Et puis un jour, des hommes sont arrivés jusqu’à toi, ô lune. Ils ont alors inventé un nouveau mot pour illustrer leur action phénoménale : ils ont’’ aluni’’ et planté leur drapeau sur ton sol. L’ère de l’exploration de l’espace venait de faire un grand pas. Les moyens pour prospecter l’univers ont pris alors une importance nouvelle. Les conditions de vie étaient-elles possibles ailleurs ? C’était là la grande question…
En compagnie du soleil, inlassablement, tu continues, ô lune, à veiller à la ronde du temps, chaque jour que nous vivons, sans un faux-pas, perpétuant avec perfection le rythme des jours et des nuits, celui des saisons, des températures et des moissons sur notre terre. Oui mais pour combien de temps encore ?

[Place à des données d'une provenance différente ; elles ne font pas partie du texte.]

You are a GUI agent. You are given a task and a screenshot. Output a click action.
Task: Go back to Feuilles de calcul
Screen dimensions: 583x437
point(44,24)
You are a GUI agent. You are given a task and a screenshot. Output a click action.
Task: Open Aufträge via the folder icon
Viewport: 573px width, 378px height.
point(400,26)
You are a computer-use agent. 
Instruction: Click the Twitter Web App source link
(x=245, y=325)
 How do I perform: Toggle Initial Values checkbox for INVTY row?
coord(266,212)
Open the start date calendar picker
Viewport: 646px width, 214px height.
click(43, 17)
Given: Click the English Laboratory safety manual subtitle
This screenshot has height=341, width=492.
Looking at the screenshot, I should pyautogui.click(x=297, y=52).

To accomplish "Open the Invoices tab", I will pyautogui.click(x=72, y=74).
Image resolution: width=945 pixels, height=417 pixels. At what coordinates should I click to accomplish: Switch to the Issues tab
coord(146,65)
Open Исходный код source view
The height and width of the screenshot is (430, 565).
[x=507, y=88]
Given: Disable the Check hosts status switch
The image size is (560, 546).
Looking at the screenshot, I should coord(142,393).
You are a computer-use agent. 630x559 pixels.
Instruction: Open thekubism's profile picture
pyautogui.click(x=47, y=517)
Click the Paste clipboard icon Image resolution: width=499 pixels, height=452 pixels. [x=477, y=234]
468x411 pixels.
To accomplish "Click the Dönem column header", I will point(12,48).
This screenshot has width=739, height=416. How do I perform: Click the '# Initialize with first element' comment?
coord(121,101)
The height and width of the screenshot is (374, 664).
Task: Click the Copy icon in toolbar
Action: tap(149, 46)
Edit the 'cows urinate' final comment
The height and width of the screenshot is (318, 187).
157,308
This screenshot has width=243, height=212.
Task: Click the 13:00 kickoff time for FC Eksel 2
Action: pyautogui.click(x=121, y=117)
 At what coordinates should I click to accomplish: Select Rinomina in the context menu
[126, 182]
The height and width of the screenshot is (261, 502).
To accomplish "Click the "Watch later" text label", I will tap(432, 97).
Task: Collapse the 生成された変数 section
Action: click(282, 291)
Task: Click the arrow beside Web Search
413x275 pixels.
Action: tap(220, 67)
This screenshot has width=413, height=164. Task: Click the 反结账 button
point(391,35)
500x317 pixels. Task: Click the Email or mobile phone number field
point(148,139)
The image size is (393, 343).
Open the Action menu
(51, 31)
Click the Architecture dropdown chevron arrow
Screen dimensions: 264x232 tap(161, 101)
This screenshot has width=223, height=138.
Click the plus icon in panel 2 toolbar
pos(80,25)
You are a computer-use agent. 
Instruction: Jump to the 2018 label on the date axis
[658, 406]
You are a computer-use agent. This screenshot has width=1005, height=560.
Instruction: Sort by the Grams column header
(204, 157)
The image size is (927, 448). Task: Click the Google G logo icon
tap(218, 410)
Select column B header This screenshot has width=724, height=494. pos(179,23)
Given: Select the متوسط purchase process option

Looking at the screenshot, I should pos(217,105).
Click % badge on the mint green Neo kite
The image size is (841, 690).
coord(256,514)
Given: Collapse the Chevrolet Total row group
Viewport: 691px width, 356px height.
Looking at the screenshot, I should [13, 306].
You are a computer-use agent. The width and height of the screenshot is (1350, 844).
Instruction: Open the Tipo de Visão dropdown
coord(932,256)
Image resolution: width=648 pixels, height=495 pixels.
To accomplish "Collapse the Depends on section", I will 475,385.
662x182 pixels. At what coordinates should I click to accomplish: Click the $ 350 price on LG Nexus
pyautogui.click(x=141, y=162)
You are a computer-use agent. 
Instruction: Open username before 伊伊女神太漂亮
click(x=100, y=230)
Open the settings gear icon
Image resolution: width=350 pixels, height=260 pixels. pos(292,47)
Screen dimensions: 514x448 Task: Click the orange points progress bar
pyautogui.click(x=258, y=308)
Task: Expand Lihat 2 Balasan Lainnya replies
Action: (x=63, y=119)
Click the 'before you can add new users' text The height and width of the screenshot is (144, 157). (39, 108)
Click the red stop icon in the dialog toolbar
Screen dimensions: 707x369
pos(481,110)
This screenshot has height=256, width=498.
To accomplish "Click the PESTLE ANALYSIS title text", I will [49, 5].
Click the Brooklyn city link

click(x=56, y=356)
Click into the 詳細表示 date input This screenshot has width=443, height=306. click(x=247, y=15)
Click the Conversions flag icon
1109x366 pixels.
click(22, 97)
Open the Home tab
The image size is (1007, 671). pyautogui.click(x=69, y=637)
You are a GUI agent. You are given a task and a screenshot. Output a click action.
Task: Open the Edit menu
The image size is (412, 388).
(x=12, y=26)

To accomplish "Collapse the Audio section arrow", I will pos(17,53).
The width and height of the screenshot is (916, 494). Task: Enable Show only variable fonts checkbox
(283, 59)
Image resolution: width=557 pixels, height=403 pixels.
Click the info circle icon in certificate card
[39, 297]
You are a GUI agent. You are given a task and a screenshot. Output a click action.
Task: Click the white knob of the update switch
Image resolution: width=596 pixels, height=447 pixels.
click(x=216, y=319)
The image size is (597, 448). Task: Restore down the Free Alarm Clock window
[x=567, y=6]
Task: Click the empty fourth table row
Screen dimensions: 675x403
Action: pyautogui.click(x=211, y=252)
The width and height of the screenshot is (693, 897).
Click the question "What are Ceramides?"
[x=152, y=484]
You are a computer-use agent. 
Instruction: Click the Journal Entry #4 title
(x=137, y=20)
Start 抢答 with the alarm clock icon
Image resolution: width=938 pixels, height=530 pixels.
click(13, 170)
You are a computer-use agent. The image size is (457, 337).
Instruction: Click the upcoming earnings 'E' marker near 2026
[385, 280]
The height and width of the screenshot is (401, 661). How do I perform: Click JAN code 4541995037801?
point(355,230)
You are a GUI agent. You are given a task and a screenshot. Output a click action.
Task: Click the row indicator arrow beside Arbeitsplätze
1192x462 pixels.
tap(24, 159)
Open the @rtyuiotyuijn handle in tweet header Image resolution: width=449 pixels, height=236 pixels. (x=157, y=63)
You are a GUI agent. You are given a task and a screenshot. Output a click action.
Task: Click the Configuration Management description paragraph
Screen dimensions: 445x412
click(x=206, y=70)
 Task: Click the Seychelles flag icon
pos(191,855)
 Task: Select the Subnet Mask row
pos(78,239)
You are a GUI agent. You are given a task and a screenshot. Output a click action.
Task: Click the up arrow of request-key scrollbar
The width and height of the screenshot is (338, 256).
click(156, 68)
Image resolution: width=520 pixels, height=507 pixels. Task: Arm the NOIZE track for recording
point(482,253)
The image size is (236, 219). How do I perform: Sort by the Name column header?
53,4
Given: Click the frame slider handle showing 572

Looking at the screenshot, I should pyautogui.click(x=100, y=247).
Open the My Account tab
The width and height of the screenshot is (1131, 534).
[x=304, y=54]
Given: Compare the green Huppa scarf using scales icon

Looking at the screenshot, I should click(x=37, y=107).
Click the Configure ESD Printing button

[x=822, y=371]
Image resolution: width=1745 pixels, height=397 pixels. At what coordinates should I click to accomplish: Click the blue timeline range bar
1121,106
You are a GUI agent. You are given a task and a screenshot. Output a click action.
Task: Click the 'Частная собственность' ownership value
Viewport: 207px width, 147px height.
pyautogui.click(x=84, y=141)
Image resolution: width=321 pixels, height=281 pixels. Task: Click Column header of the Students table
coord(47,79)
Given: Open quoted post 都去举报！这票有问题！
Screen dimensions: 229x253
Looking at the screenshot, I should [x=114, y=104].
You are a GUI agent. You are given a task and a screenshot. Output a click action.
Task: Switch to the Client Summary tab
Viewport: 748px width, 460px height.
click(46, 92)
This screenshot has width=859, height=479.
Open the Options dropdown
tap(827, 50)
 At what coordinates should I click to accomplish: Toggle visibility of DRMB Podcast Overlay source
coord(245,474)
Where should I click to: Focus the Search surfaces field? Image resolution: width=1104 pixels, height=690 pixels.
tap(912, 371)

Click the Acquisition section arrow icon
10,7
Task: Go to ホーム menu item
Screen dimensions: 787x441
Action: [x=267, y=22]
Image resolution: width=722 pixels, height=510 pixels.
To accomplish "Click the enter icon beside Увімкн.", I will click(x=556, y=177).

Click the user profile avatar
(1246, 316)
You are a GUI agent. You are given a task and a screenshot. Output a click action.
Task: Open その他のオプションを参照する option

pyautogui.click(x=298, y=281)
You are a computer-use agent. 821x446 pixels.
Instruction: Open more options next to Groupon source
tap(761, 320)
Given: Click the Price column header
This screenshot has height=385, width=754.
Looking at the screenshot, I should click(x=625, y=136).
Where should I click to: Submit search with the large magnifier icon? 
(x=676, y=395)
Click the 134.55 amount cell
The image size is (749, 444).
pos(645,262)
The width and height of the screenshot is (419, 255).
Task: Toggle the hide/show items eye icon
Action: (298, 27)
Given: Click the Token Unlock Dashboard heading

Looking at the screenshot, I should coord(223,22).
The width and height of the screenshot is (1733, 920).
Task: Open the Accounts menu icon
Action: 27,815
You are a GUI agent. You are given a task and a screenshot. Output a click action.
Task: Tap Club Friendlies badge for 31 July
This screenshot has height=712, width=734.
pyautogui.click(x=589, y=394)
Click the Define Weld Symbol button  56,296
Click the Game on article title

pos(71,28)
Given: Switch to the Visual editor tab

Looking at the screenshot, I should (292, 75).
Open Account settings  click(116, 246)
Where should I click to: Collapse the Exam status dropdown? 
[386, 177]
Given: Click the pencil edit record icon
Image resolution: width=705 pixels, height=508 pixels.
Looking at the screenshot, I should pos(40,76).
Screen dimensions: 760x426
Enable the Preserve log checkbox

Pendant longtemps, nous autres terriens, avons cru que tout cela serait éternel, même si quelques visionnaires avaient prévu au cours des âges que le grand chambardement viendrait un jour, et même si, les religions dans leur ensemble n’avaient de cesse d’agiter le spectre de la fin du monde, en punition des péchés des hommes…
En fait, le vieillissement naturel de notre terre, accentué par l’inconscience de ses habitants dévastateurs, sans respect de son équilibre, laisse à prévoir une certaine accélération de sa fin et du même coup, celui du système dans lequel elle est... Les nouvelles connaissances scientifiques peuvent en effet prouver que les systèmes planétaires ont eux aussi un début et une fin qui les mène au néant, alors qu’ailleurs dans l’univers se créent d’autres nouveaux systèmes qui un jour rempliront peut-être les conditions nécessaires à la vie. Et dans l’univers, les systèmes, si harmonieux soient-ils, ne sont pas à l’abri du choc de monstrueux météorites qui peuvent également déglinguer leurs mécanismes et les réduire à néant…
Je sais que, comme moi, tu as donc déjà, ô lune, une mort programmée, qui emportera en même temps les planètes de ton système, soleil et terre, même si je sais que ta vie durera plus que la mienne et que celle de quelques autres générations après moi, sans doute…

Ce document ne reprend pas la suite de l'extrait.